---------- Exercise inputs

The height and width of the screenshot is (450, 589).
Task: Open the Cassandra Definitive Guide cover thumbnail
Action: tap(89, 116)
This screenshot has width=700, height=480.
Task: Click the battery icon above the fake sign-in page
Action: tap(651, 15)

--------------------
---------- Exercise inputs

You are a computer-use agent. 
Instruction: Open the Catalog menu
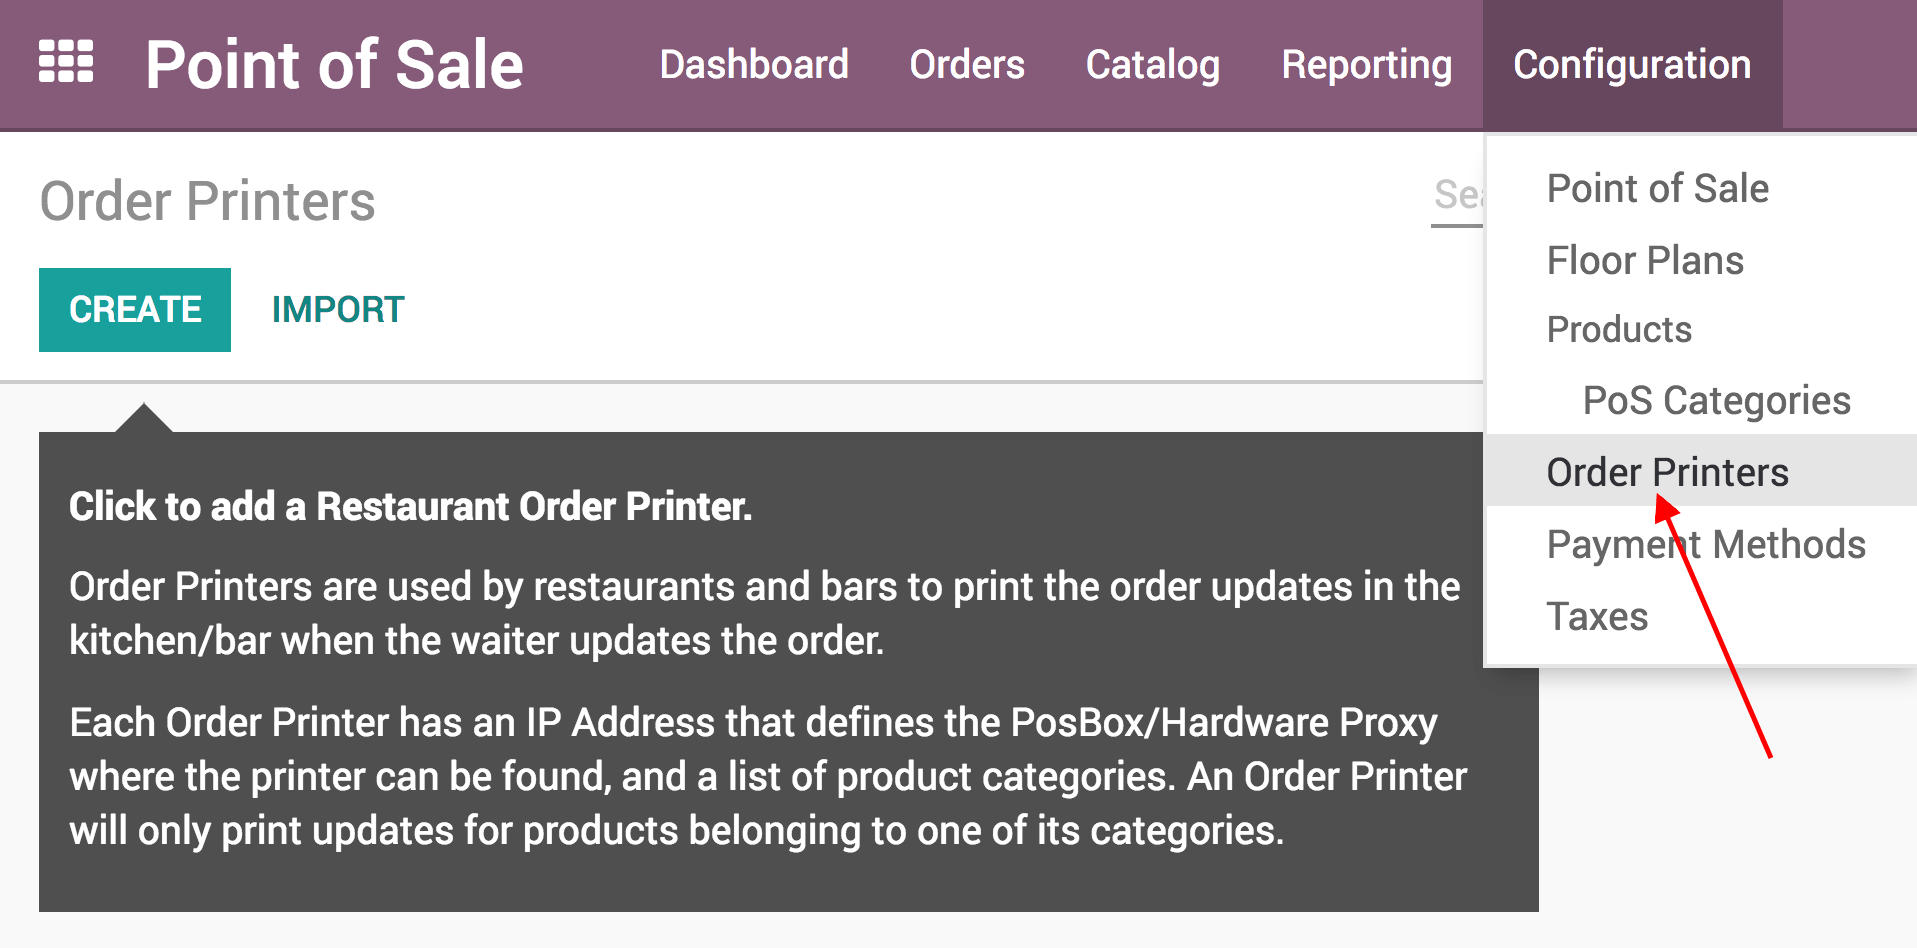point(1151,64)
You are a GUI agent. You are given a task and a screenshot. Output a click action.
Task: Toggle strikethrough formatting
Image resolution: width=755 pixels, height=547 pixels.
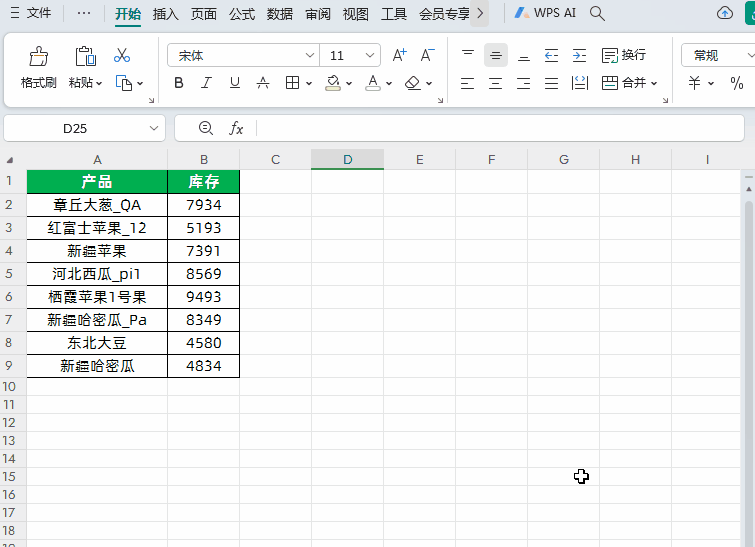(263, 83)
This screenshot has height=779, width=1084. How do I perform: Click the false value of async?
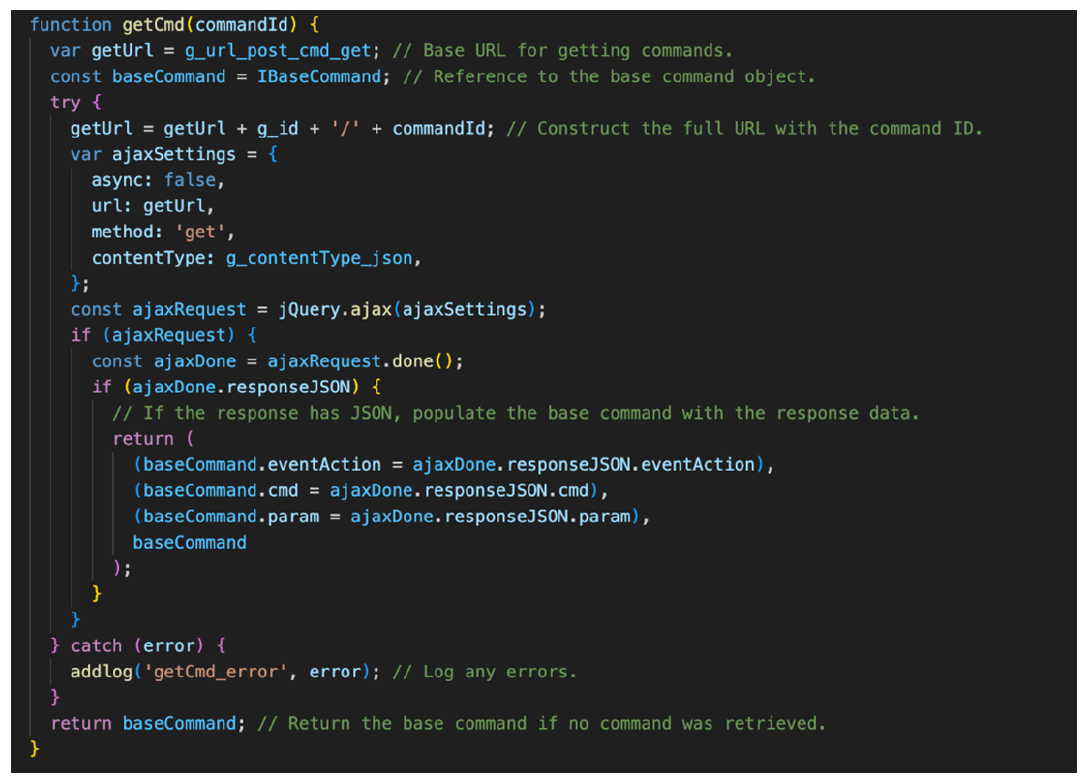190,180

--------------------

*What you will do:* Would you show each line of the material above that contains the string "agent"?

*Task output:*
You are a computer-use agent. 
You are a GUI agent. You are given a task and a screenshot. Output a click action.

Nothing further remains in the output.